Foundation models for natural processes are harder to develop. This is partly because it is not easy to compile a large dataset to train an foundation model for a wide range of natural processes. Even within a single scientific domain, like physics, there is a wide variety of processes and associated data. When going to multi-physics, including for example also chemistry and biology, it’s even harder to compile a dataset that sufficiently covers the field.

But some large datasets are now available (like The Well) and researchers have started to use them for physics foundation models in much the same way as the large language models that now drive most AI-applications. Notable examples are Poseidon, Walrus and PhysiX. The research is progressing fast and new examples will for sure be emerging quickly.

World Models

At the same time, there is a separate but related development called world models. An original work here is the paper by Ha and Schmidhuber. Nvidia has strongly embraced this concept because of the potential use in robotics.

An important aspect of world models is that they build an internal representation of the world. This means that objects in their world do not suddenly vanish or appear. Even if they are temporarily hidden, they still exist in the internal representation. Obviously, this consistency is a very nice feature for AI to be applied in the physical world.

What about scientific machine learning?

The attention to foundation models and world models tends to overshadow the work that is going on in scientific machine learning, which is the combination of machine learning with more traditional scientific computing approaches. These methods are aimed at making models comply with the laws of nature, at least to a certain degree that is somewhat controllable.

At the moment, this principle does not seem to be used in physics foundation models, at least not in all of them: the foundation models that were mentioned earlier are entirely data driven. In that case, there is no guarantee that they will adhere to the laws of physics. As many use cases of physics AI require a high degree of reliability, the applications of such purely data-driven foundation models seem to be limited.
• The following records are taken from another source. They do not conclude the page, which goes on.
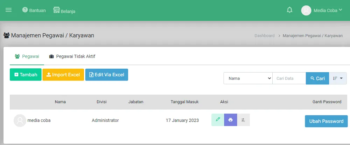The image size is (350, 145).
Task: Click the gray deactivate user icon
Action: pos(244,120)
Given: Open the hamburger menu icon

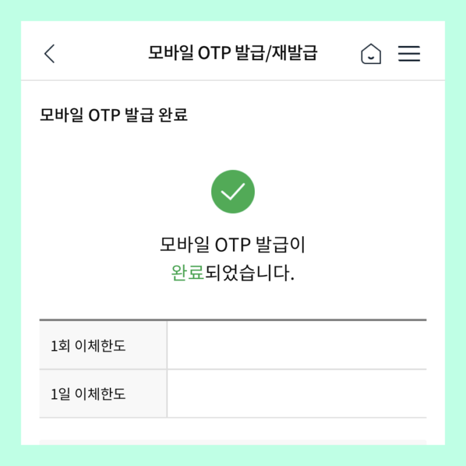Looking at the screenshot, I should 409,53.

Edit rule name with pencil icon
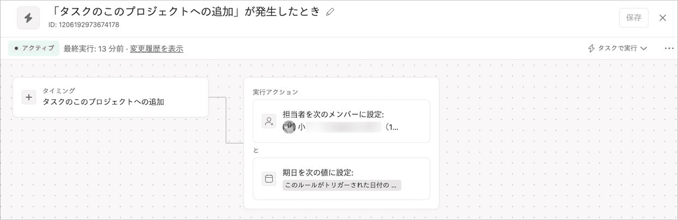pos(330,12)
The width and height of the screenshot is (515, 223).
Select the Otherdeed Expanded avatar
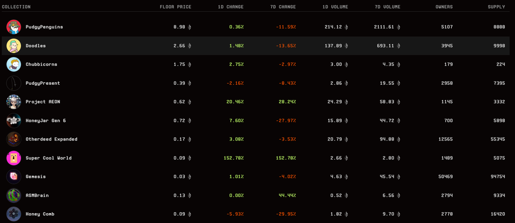[14, 139]
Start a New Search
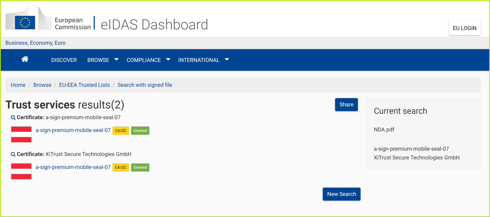Viewport: 490px width, 217px height. point(341,194)
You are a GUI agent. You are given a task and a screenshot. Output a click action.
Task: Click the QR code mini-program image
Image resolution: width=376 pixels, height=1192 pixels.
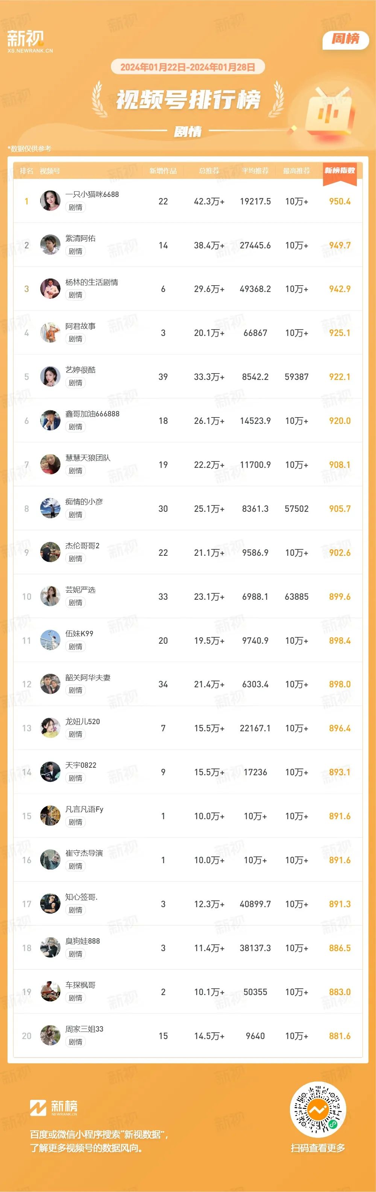pos(318,1110)
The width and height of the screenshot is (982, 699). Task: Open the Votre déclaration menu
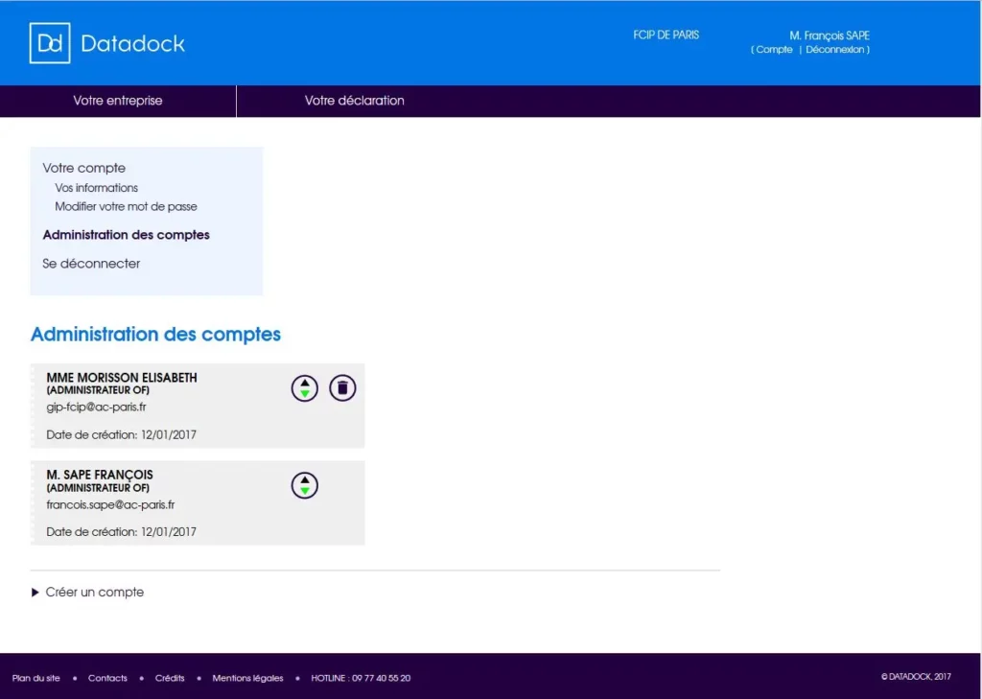[355, 101]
A similar argument can be made for world models. Again, these do not inherently comply with the laws of nature, even if they are less unpredictable because of their internal world representation.

Now what?

Even though they learn the physics implicitly and not explicitly, world models are already widely used for applications with a physical component.

Physics foundation models, on the other hand, are still under development as we write this. If they prove to be reliable enough, it will mean a serious breakthrough in the use of AI for applications in physical reality. Environmental models are an obvious example, but applications in the design or optimization of physical systems are also conceivable, and there are many other use cases.

But using physics foundation models I not necessarily easy. Β For finetuning a physics foundation model, a large dataset about the specific application is still needed and not all industries will have such datasets. It would be great if companies and institutions would share their data to create sets of sufficient scale, but that typically runs into issues of trade secrets and confidentiality.

Using the laws of nature in the training process would help, because this would add extra information to the training and could give some guarantees in terms of reliability. Such developments are already emerging, for example in the vinci project.

In any case, it’s good to keep an eye on these developments. As stated in the beginning of this blog post, there is a fair chance that the barriers to using AI for the physical world will soon be seriously lowered, but we are not entirely there yet.